Reproduce word for word every line from the one containing "Task: Click the Regular Price header label" through the end of the listing below; omit the pictures.
------------------------------------------------------------------------
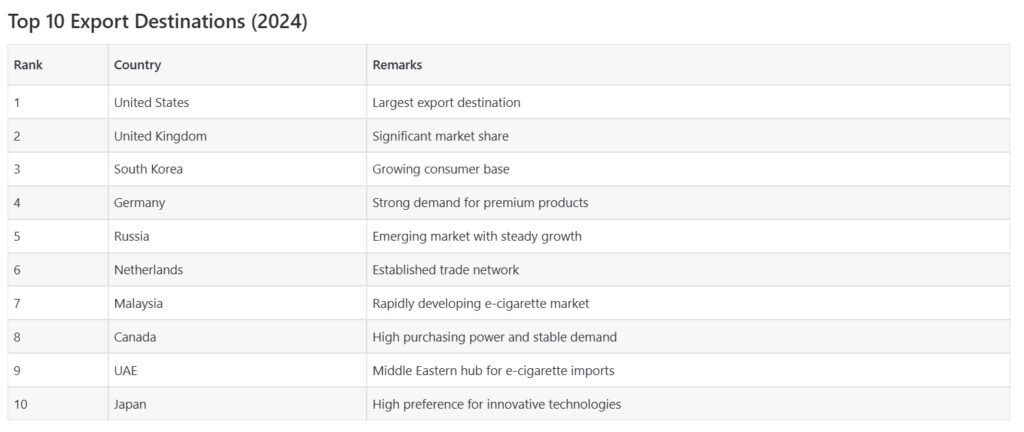Click the South Korea cell
This screenshot has height=432, width=1024.
148,169
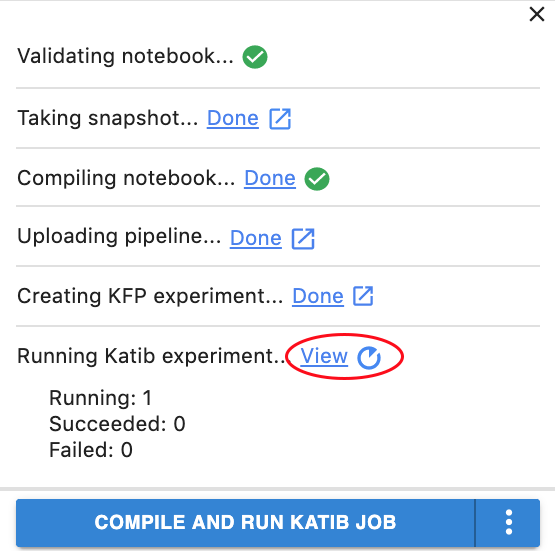Click the green check beside Compiling notebook
Image resolution: width=555 pixels, height=551 pixels.
coord(317,179)
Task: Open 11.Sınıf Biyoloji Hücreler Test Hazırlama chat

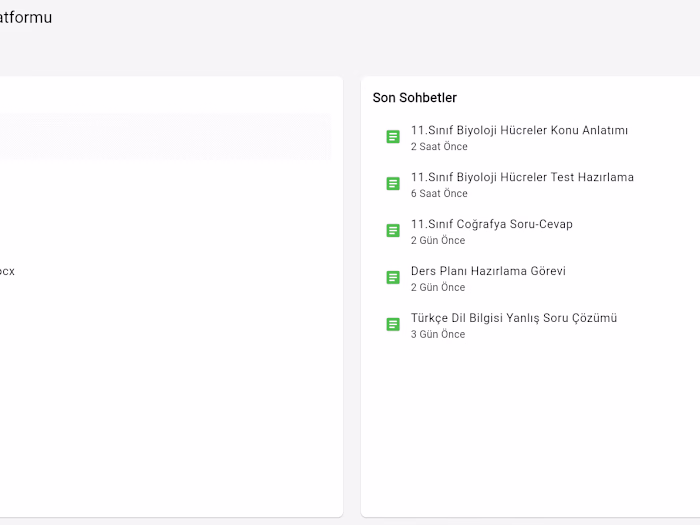Action: [522, 178]
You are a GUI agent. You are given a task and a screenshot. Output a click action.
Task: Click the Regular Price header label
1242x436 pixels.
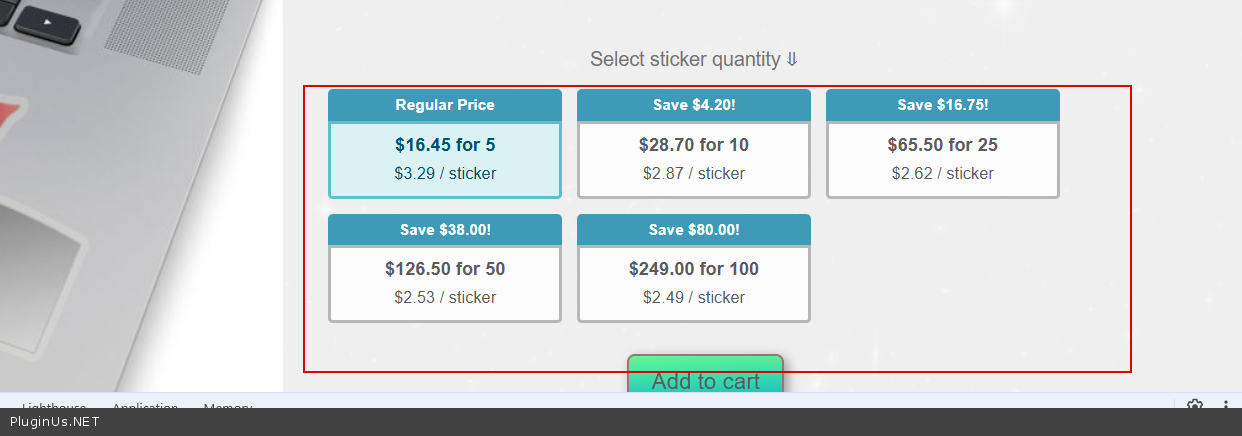click(x=445, y=105)
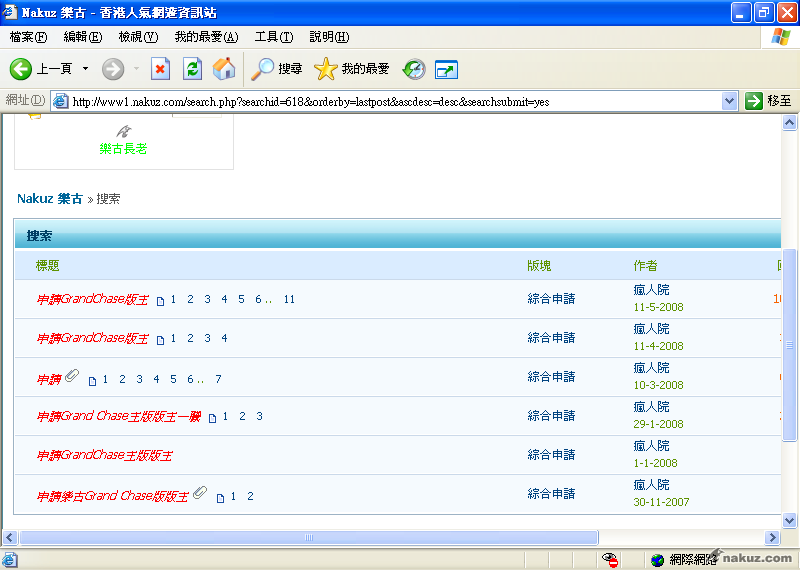Open the 檔案(F) menu
The height and width of the screenshot is (570, 800).
(x=28, y=37)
------------------------------------------------------------------------
Output for this exercise »
Task: Click the Regular Price header label
1242x436 pixels.
click(x=445, y=105)
Open the 檔案(F) menu
The height and width of the screenshot is (570, 800).
(x=28, y=37)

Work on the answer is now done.